── RECORDS FOR PROCESSING ──

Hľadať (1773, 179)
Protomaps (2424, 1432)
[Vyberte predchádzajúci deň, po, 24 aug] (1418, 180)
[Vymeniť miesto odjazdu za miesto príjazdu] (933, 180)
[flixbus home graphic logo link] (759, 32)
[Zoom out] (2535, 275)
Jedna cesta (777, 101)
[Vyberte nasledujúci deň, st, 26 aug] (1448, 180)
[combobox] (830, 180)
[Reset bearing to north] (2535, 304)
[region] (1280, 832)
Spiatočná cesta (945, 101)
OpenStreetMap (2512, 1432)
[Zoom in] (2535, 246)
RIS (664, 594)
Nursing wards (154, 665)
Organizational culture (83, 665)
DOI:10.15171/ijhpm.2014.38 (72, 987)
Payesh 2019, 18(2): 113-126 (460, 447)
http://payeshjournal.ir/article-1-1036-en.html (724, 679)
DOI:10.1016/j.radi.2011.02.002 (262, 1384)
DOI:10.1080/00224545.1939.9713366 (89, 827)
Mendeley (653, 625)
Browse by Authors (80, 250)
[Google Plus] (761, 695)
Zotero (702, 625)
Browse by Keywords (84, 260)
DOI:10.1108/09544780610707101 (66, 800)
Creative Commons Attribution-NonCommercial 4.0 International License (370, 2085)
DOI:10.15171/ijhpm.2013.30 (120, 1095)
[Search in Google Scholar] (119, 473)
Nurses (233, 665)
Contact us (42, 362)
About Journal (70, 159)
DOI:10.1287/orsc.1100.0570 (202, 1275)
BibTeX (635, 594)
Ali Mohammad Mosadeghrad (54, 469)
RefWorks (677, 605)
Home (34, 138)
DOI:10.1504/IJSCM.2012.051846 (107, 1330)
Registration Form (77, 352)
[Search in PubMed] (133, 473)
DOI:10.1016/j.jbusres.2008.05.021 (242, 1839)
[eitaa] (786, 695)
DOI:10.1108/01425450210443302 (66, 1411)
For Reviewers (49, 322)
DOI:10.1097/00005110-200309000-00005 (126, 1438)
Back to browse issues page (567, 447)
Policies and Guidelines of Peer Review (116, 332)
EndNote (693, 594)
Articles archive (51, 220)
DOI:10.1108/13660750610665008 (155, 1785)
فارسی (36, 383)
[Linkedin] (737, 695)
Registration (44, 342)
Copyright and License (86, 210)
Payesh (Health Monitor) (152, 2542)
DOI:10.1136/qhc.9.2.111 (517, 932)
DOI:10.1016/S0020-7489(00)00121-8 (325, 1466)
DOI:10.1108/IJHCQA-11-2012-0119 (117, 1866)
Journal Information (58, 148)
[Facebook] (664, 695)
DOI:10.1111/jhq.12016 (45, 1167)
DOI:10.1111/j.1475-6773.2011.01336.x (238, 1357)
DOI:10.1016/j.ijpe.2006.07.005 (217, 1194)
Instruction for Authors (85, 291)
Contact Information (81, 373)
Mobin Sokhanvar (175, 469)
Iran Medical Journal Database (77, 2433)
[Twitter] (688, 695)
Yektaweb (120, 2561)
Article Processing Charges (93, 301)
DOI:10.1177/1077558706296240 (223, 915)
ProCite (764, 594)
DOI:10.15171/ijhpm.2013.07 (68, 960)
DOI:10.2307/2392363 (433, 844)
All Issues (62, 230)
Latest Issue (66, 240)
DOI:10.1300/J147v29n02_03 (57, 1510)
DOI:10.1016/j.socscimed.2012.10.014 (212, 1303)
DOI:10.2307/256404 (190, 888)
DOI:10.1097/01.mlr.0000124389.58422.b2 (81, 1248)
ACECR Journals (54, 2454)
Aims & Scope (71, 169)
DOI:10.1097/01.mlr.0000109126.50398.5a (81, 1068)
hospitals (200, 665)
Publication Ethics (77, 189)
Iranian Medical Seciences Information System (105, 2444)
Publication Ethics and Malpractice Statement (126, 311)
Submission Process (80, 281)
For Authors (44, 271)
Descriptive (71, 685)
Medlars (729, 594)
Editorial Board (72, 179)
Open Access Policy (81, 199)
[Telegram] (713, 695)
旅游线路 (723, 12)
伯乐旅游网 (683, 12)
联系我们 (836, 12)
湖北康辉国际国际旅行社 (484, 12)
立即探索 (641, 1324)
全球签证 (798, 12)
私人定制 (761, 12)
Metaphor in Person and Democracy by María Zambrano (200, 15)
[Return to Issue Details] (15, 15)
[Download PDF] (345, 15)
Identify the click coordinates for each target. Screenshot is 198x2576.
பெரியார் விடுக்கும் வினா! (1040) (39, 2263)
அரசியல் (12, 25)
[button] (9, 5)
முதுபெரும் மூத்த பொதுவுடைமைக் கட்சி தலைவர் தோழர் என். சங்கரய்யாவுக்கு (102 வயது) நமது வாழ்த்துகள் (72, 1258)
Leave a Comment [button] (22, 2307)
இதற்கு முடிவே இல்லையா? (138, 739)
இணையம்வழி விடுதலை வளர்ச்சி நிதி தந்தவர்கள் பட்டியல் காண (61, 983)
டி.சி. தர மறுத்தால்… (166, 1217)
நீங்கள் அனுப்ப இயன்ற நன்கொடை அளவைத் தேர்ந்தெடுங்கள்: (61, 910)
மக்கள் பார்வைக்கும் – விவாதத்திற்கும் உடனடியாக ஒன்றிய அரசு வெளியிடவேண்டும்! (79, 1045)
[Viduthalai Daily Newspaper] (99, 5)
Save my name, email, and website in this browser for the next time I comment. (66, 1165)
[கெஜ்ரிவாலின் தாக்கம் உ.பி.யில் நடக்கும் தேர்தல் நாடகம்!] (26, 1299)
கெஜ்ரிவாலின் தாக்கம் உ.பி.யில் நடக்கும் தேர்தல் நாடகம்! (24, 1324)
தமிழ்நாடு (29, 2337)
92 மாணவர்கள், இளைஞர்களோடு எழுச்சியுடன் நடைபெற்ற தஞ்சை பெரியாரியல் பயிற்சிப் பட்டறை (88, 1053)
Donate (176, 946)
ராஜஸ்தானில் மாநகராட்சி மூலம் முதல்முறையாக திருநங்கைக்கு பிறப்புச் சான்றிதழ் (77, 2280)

───

EXERCISE AIM: Everything from the line containing "Browse by Authors (80, 250)" through the line containing "About Journal (70, 159)" in the material above should be retyped exactly, both ends included, and nothing more.

SOLUTION FOR THIS EXERCISE:
Browse by Authors (80, 250)
[Google Plus] (761, 695)
Zotero (702, 625)
Browse by Keywords (84, 260)
DOI:10.1108/09544780610707101 (66, 800)
Creative Commons Attribution-NonCommercial 4.0 International License (370, 2085)
DOI:10.15171/ijhpm.2013.30 (120, 1095)
[Search in Google Scholar] (119, 473)
Nurses (233, 665)
Contact us (42, 362)
About Journal (70, 159)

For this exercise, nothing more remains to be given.